A: What you are demonstrating is a severe buttock sag with a lot of folds/rolls of skin around the bottom of the buttocks. This often occurs in very thin women as they age and may also happen after a significant amount of weight loss. While it it true that buttock augmentation would help pick up some of this loose skin, it would take a massively large augmentation to do so. The better approach is to do a lower buttock lift or tuck which removes all the skin folds on the bottom half of the buttock. This places the scar along what should be the infragluteal fold or lower buttock crease. This will not increase the volume of the buttocks, which will still be very flat but it will get rid of a lot of that saggy skin which makes one’s buttocks look a lot older than they really are.
Dr. Barry Eppley
Indianapolis, Indiana
Q: Dr. Eppley, I am a 32 year old female interested in having chin reduction surgery. I underwent orthognathic surgery in 2011 to correct a class III malocclusion and to straighten my midline with a bilateral sagittal split mandibular setback osteotomy. I am pleased with the way my bite looks as a result of this surgery, but I am still unhappy with the extent to which my chin protrudes. I am very interested in learning what can be done to reduce the size of my chin and to improve my facial profile. I have attached some frnt and side view pictures for you to review.

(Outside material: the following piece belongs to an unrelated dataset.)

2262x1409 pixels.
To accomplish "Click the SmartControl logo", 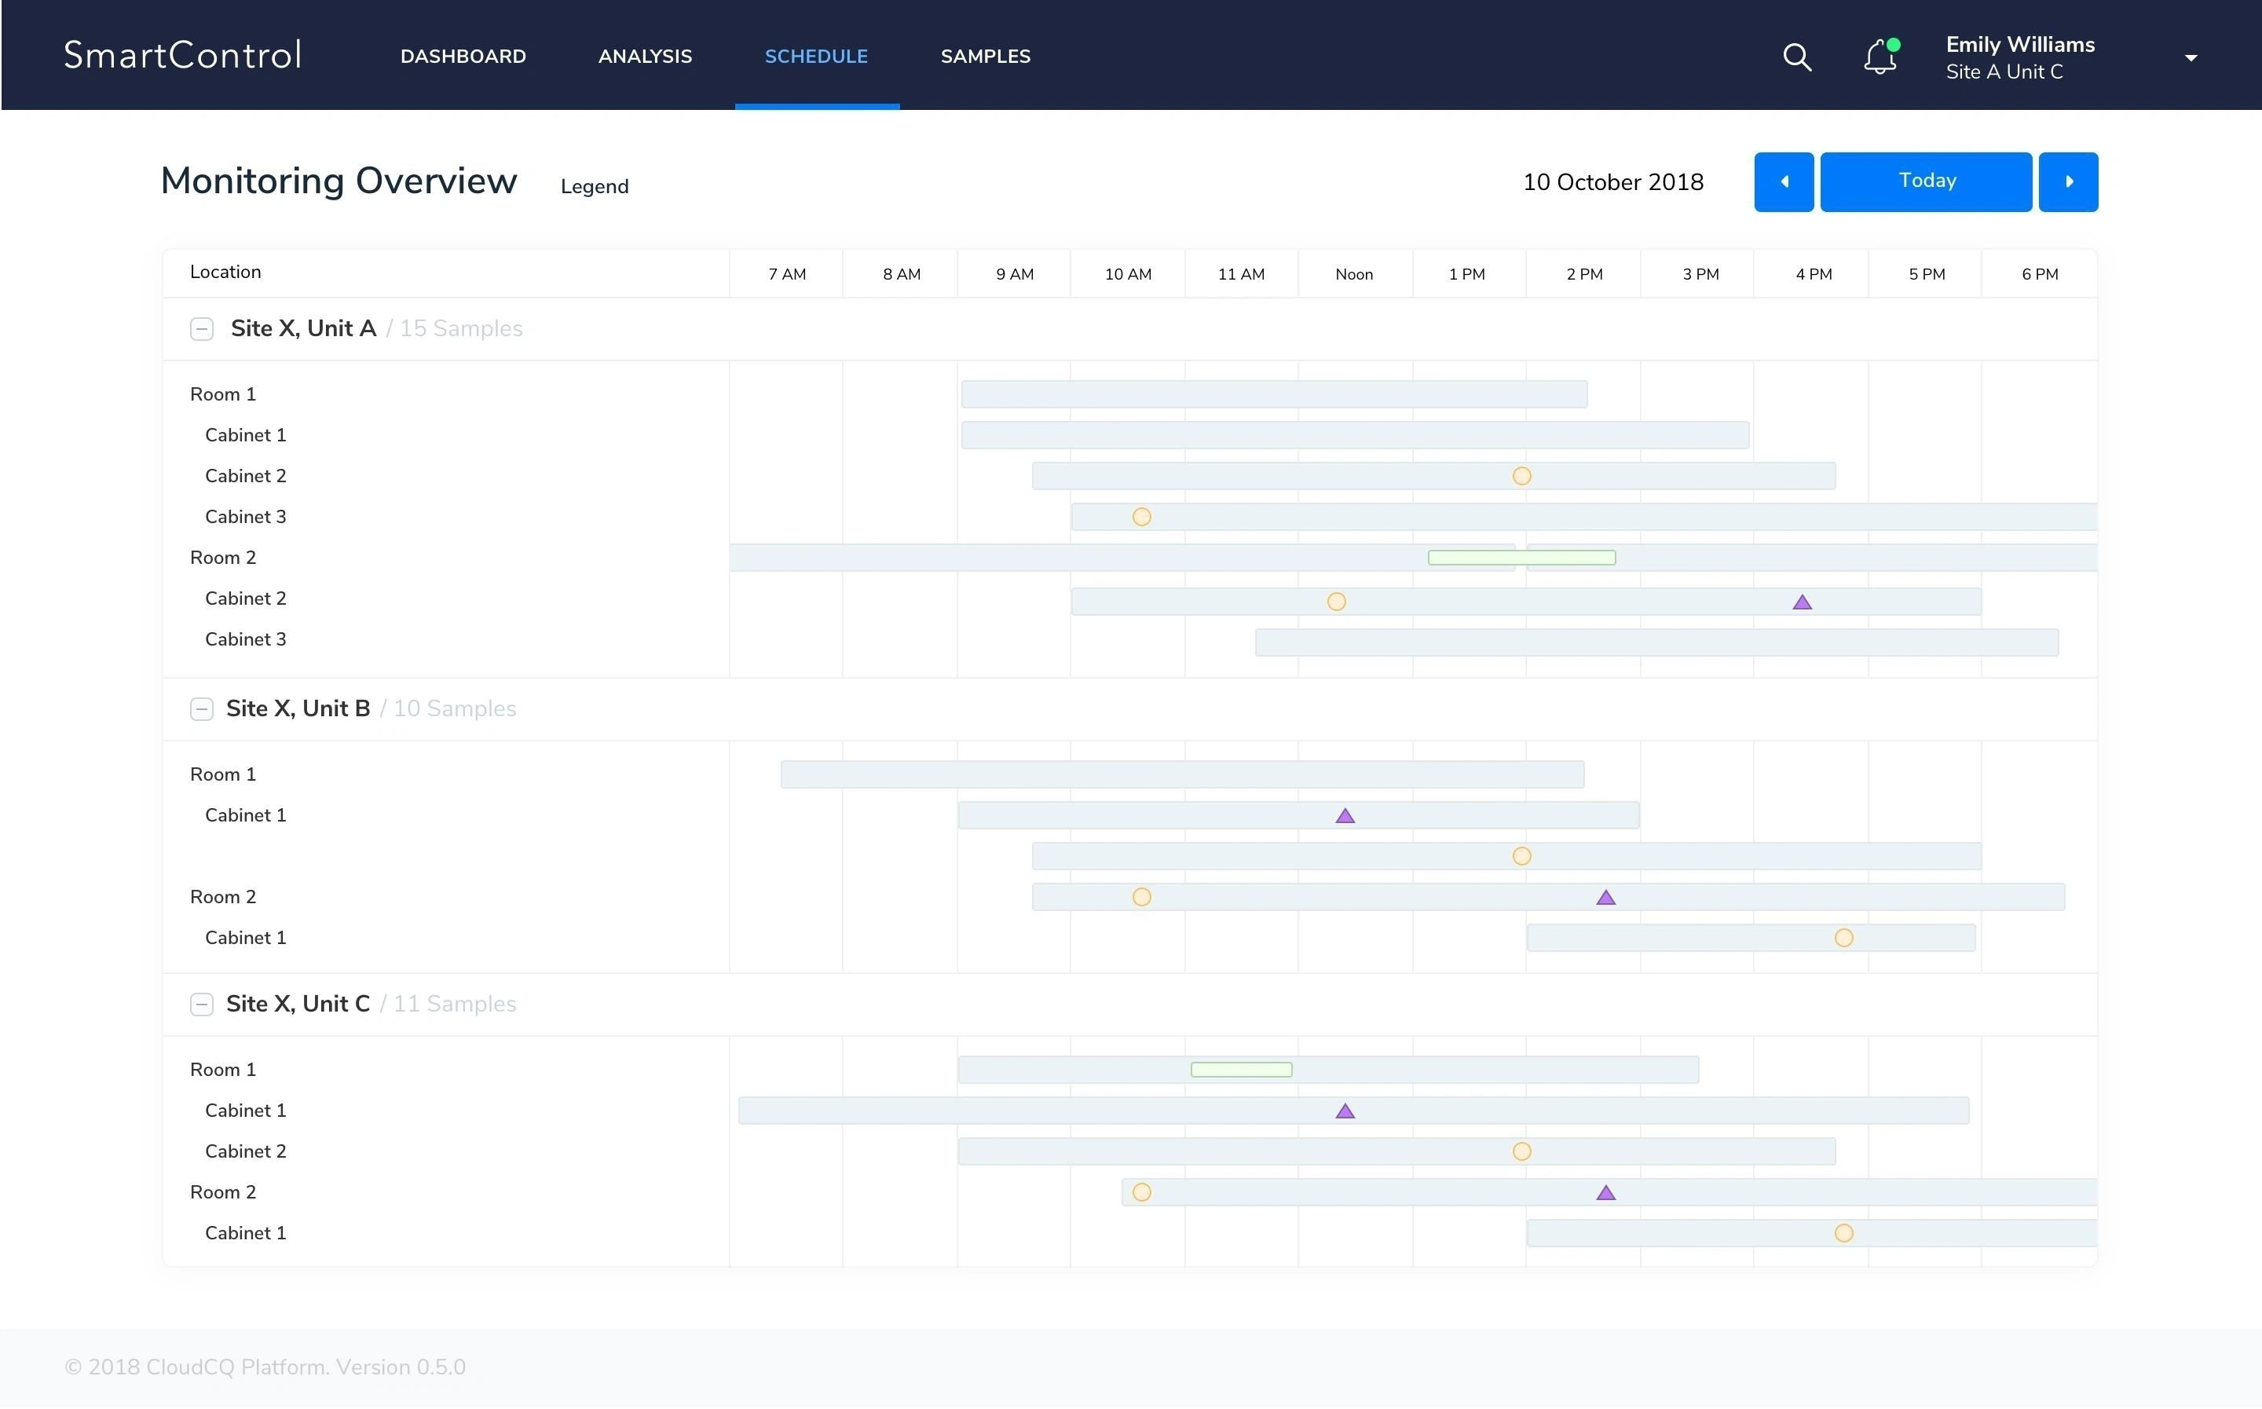I will pyautogui.click(x=183, y=55).
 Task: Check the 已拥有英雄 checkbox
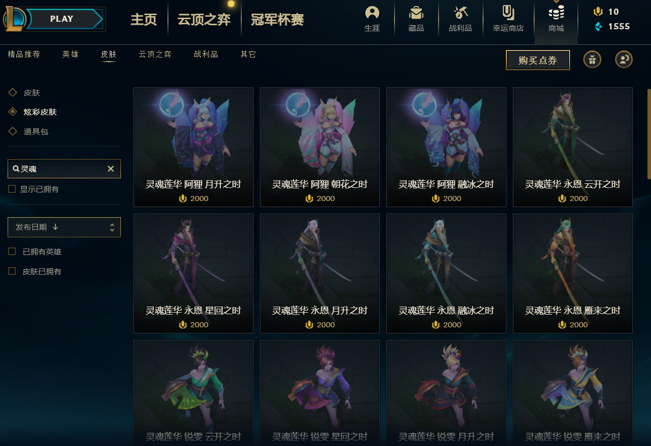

A: Chin reduction surgery must take into account the extent of bone and soft tissue to determine what technique to use. What I see is a central button of bone on the chin which appears to be the primary culprit. It looks like it could be horizontally reduced by at least 5mms and the bone tapered backward along the jawline a few cms. The real question is whether this should be done by a submental or an intraoral approach. It is tempting to do it from inside the mouth but there is always the issue of what will happen with the overlying skin. As tempting as that seems with a smaller chin excess problem like yours, that is probably a mistake. The submental approach has the added benefit of removing and tucking in any soft tissue excess which complements the bone reduction.